Interim Financial Statements
The accompanying unaudited condensed consolidated financial statements of Denbury Resources Inc. and its subsidiaries have been prepared in accordance with the rules and regulations of the Securities and Exchange Commission (“SEC”) and do not include all of the information and footnotes required by Accounting Principles Generally Accepted in the United States (“U.S. GAAP”) for complete financial statements. These financial statements and the notes thereto should be read in conjunction with our Annual Report on Form 10-K for the year ended December 31, 2011. Unless indicated otherwise or the context requires, the terms “we,” “our,” “us,” “Company,” or “Denbury,” refer to Denbury Resources Inc. and its subsidiaries.
Accounting measurements at interim dates inherently involve greater reliance on estimates than at year-end and the results of operations for the interim periods shown in this report are not necessarily indicative of results to be expected for the year. In management’s opinion, the accompanying unaudited condensed consolidated financial statements include all adjustments of a normal recurring nature necessary for a fair statement of our consolidated financial position as of June 30, 2012, our consolidated results of operations for the three and six months ended June 30, 2012 and 2011, and our consolidated cash flows for the six months ended June 30, 2012 and 2011.

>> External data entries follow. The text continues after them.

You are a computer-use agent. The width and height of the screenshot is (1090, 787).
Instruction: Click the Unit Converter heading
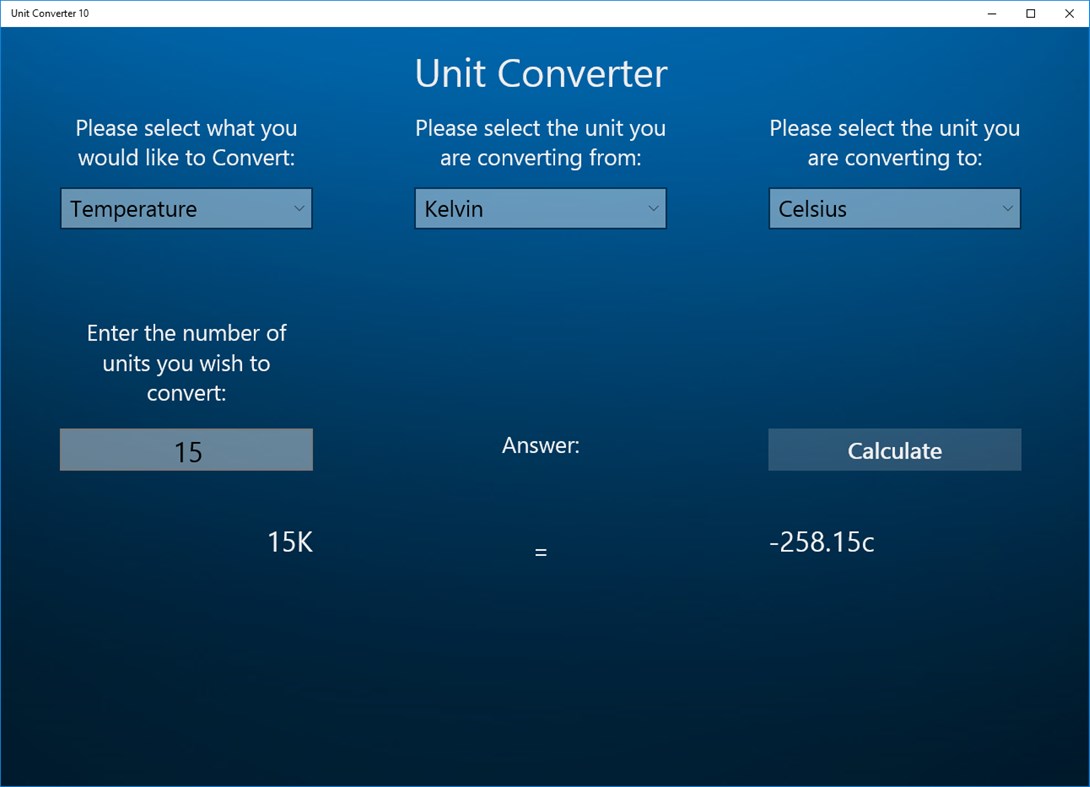click(x=540, y=73)
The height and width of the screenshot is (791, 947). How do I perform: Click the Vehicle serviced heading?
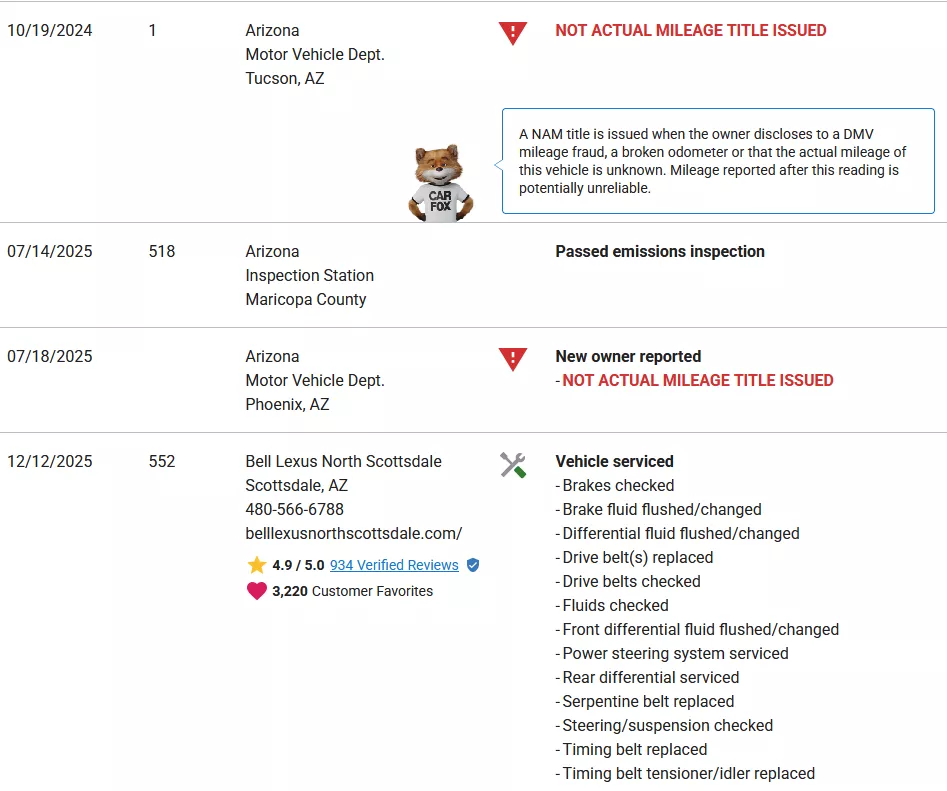coord(614,461)
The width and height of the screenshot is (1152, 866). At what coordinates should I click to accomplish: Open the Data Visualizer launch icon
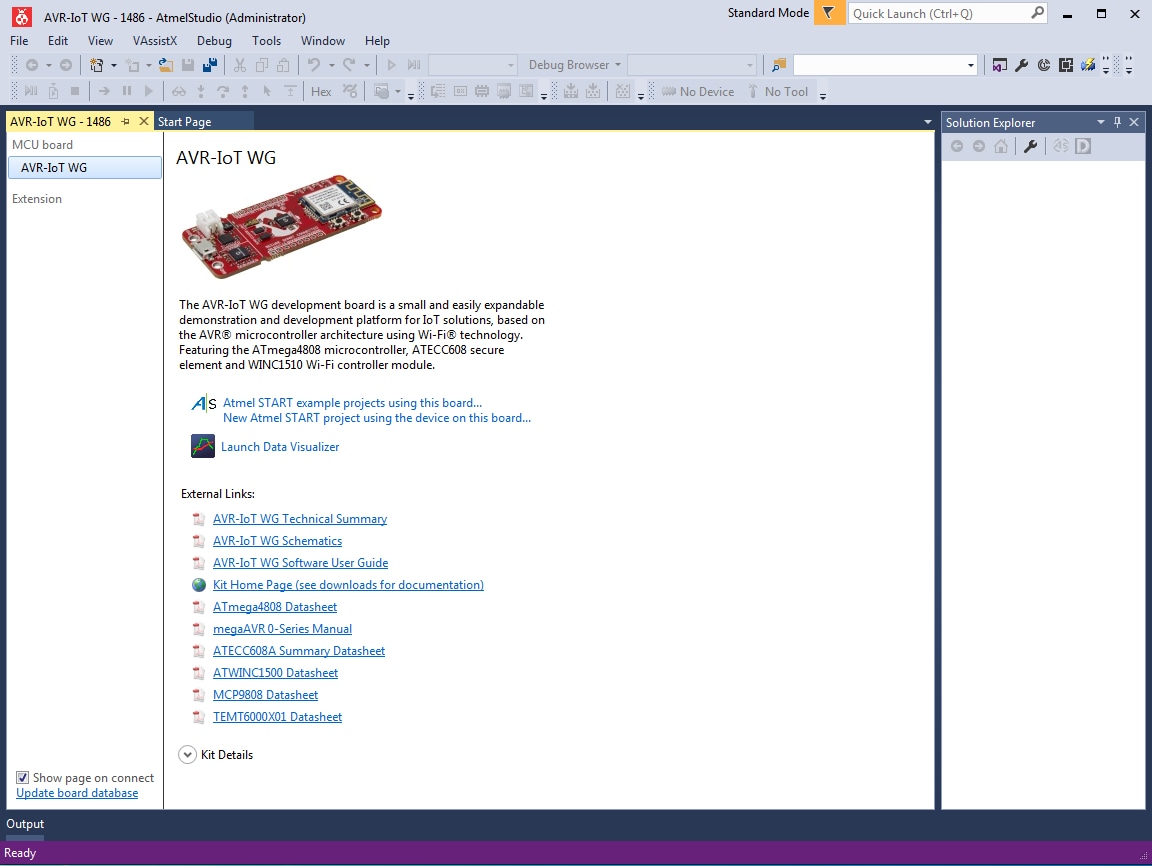point(203,446)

Certain prior period items have been reclassified to make the classification consistent with the classification in the most recent quarter. On the Unaudited Condensed Consolidated Statements of Operations for the three and six months ended June 30, 2011, “Taxes other than income” is a new line item and includes oil and natural gas ad valorem taxes, which were reclassified from “Lease operating expenses,” franchise taxes and property taxes on buildings, which were reclassified from “General and administrative,” oil and natural gas production taxes, which were reclassified from “Production taxes and marketing expenses” used in prior reports and CO2 property ad valorem and production taxes, which were classified from “CO2 discovery and operating expenses.” Such reclassifications had no impact on our reported total expenses or net income.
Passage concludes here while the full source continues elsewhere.